## start SOURCE EXTRACT
Upon successful completion of this course, participants will be able to:

Chapter 1

  • Determine what constitutes a partnership for federal income tax purposes under §761(a) by:
    • Recognizing factors for partnership existence identifying co-tenancy status, husband-wife partnerships, and the correct reporting of income and loss;
    • Identifying the liability of general and limited partners including how such liability might be contained; and
    • Specifying the factors previously used to determine whether a business was a corporation or a partnership and the factors of the current check-the-box regulations.
  • Recognize the impact of partnership agreements on partners’ shares of tax items, specify the requirements of §704(e) for family partnerships, and cite the pros and cons of partnerships to determine when the entity choice is appropriate; and
  • Identify the complete or partial exclusion from partnership treatment under §761.

Chapter 2

  • Recognize the allocation of income and deduction among partners, identify when a partnership or its partners are subject to income or estimated tax, determine what constitutes §1402 self-employment taxes, and specify instances where partnerships are viewed as separate entities;
  • Specify the types of separately stated partnership expenses identifying the character of such items and their deduction limitations, and recognize the §704(d) outside basis limitation and its impact on losses;
  • Determine whether a partnership can elect to amortize certain business-related expenses, and specify the elements and requirements of the partnership tax return and the items of deduction to which individuals are entitled;
  • Identify a partnership’s year taxable under §706(a) and the allocation of items of income and deduction from the partnership to the partners by:
    • Specifying instances when a partnership generally must conform its tax year to its partners’ tax years and the least aggregate deferral of income for each partner whose tax year is different from other partners;
    • Recognizing the availability of the natural business year including the §444 election as it relates to a partnership’s tax year identifying its costs and/or benefits;
    • Determining tax year termination and non-termination events for a partnership; and
  • Identify transactions between a partner and a partnership as being between a stranger and a partnership or as guaranteed payments.

Chapter 3

  • Recognize the tax-free capitalization rules of §721 by:
    • Specifying the differences between a contribution and a sale or exchange recognizing the treatment of transfers to investment company type partnerships;
    • Identifying when the property taint rules apply and methods of allocation for precontribution gain or loss;
  • Determine a partnership’s basis for contributed assets under §723;
  • Specify the taxation of contributed services and strategies to avoid immediate taxation;
  • Determine the original and adjusted basis of an interest acquired by contributing property and/or money under §722;
  • Recognize a partner’s loss deduction when the limits on deductions of partnership losses apply by:
    • Determining amounts at risk under §465; and
    • Specifying the buckets of income under §469 identifying the impact of passive loss rules.

Chapter 4

  • Determine capital asset treatment on the sale or disposition of a partnership interest under §741 by:
    • Recognizing whether the Corn Products Rule applies and the reasoning behind the determination;
    • Specifying the reasons why capital treatment is important and recognizing the impact of capital gain regulations on sales or exchanges of partnership interests;
    • Identifying the tax consequences of exchanges and transfers, and specifying partnership incorporation methods;
  • Recognize the tax treatment of a sale or exchange of a partnership interest where the partnership possesses hot assets (unrealized receivables and inventory), and identify the impact of partnership liabilities in computing both the amount realized on a sale of a partner’s interest and the adjusted basis of the sold interest; and
  • Specify optional basis adjustment provisions stating how they relate to the general rule for the inside basis after the transfer of a partnership interest, determine the tax consequences of making a gift of a partnership interest, and recognize the unique treatment of partnership interests that are abandoned or foreclosed on with or without related liabilities.
## end SOURCE EXTRACT
Please carry on the partnership tax course objectives above, starting right after the last Chapter 4 objective.
## start RAW DATA
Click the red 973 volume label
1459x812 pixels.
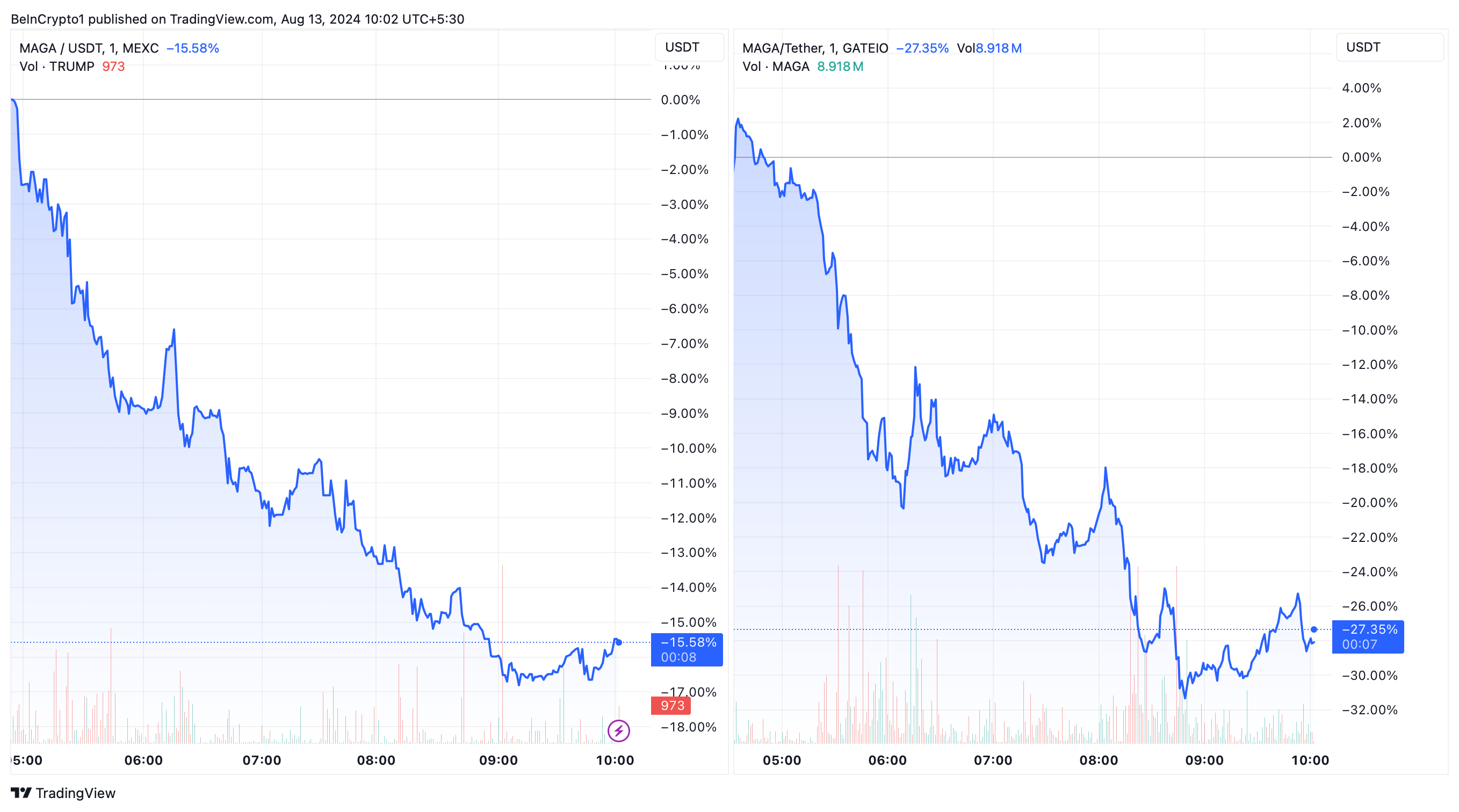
## end RAW DATA
** ANSWER TO THE EXERCISE **
Chapter 5

  • Determine the treatment of distributions of cash or property by a partnership to the partners by:
    • Recognizing the general nonrecognition rule under §731 and specifying exceptions to this general rule;
    • Identifying a partner’s basis on either a liquidating or a non-liquidating distribution under §§732 and 733, and specifying instances when a partner may choose a special basis adjustment when receiving a distribution of property other than cash nfluences how the partner’s basis is determined; and
    • Recognizing the tax consequences associated with proportionate and disproportionate distributions, particularly the effect of distributions of receivables or inventory.

Chapter 6

  • Determine ways to liquidate a retiring partner’s interest by:
    • Recognizing the types of liquidating distributions and specifying the character and treatment of cash distributions under §736;
    • Identifying the tax treatment of property distributions in liquidation permitting partnerships to distribute unrealized receivables or inventory; and
  • Identify a withdrawing partner’s basis when there are distributions in liquidation or in nonliquidation, and specify the requirements of a §754 election identifying additional adjustments required.

Chapter 7

  • Determine the taxation of limited liability companies recognizing the variety of tax entity choices and their advantages and disadvantages by:
    • Specifying the advantages and disadvantages of an LLC recognizing the advantages of LLCs over C corporations;
    • Identifying the advantages that LLCs have over S corporations and the differences between an LLC and a limited partnership;
    • Cite the drawbacks of LLCs and their bearing on entity choice;
  • Identify ways to use an LLC and their business-planning opportunities, and specify business ventures that should avoid LLCs;
  • Recognize the federal tax consequences of establishing an LLC by:
    • Determining the role of check-the-box regulations in the entity characterization and identifying self-employment tax regulations and their application to LLC members;
    • Specifying whether an LLC member is at risk for recourse debt and determine the treatment of debt discharge income on an LLC;
    • Identifying the passive loss rules and their association with LLCs and selecting an appropriate method of accounting for an LLC based on its characterization;
  • Determining how an LLC can designate a tax matters partner for audit purposes; and
  • Identify the dangers and tax consequences in converting to an LLC from another form of entity, and recognize the potential assessment of sales and use tax, real property taxes, and real property transfer taxes on entities on conversion to an LLC.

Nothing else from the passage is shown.